One might think that in a thriller involving a psychotic killer, I might've identified one of its Campbellian functions as "psychological." This I couldn't do, for the film shows too little interest in how an aberrant psychology develops. Lenzi's DVD interview, however, makes clear that what Lenzi actually had on his mind was a *sociological* meaning. Lenzi claims that in this film and his other giallos, he seeks to identify a psychological "malaise" in the world of rich people, whose "excesses" drive them to committ unspeakable acts. Thus in Lenzi's world the reply to F. Scott Fitzgerald's famed statement, "The rich are very different from us" would be, "Yes, they kill more people."

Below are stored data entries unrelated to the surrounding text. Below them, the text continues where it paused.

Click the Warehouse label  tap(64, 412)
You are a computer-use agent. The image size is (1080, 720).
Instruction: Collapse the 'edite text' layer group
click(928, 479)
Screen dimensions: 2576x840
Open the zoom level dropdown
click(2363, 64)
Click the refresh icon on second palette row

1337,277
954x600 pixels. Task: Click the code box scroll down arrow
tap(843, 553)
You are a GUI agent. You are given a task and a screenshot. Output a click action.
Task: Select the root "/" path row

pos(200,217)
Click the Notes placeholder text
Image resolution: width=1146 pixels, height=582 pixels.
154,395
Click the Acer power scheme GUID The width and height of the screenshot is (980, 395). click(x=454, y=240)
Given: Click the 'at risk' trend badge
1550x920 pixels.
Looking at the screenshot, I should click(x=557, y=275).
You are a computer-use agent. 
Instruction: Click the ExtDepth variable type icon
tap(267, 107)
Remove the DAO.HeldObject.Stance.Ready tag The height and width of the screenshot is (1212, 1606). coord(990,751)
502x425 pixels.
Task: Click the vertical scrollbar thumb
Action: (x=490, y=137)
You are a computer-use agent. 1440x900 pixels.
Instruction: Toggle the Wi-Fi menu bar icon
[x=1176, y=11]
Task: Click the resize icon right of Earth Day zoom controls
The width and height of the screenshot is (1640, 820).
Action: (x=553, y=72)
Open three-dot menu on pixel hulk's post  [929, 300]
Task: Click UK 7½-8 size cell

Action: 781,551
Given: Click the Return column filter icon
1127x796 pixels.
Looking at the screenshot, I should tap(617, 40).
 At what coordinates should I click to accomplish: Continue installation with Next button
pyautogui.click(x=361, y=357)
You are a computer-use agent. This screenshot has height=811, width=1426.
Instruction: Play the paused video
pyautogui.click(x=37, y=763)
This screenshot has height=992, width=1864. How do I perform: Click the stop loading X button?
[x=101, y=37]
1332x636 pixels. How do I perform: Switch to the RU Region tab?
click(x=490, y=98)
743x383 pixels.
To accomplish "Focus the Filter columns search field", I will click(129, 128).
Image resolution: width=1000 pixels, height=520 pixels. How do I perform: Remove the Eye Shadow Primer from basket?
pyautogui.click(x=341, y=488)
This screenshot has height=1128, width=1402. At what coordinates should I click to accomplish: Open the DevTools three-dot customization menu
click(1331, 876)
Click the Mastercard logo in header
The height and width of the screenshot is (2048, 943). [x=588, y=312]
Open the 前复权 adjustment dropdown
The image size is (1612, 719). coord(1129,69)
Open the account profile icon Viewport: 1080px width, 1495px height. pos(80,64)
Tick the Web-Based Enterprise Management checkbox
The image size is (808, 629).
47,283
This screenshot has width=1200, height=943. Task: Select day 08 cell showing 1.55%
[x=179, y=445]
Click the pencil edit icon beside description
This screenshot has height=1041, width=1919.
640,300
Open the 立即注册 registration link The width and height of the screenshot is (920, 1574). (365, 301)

In essence, this is Lenzi demonizing the upper class as a haven for psychotics, much as I, CLAUDIUS showed the Roman emperors as a inbred society full of bizarre aberrations. This sociological motif could have yielded fertile ground for a good thriller, but precisely because Lenzi keeps back the psycho-reveal till the last, focusing for most of the movie on the Gothic fakeout plot, Lenzi never sells the viewer on the inherent corruption of the upper class. The mere fact that I only got the concept when I heard him talk about it suggests that he didn't put the idea across adequately.

Still, I am intrigued enough to check out other Lenzi thrillers in future, to see whether or not he achieved this theme more successfully elsewhere.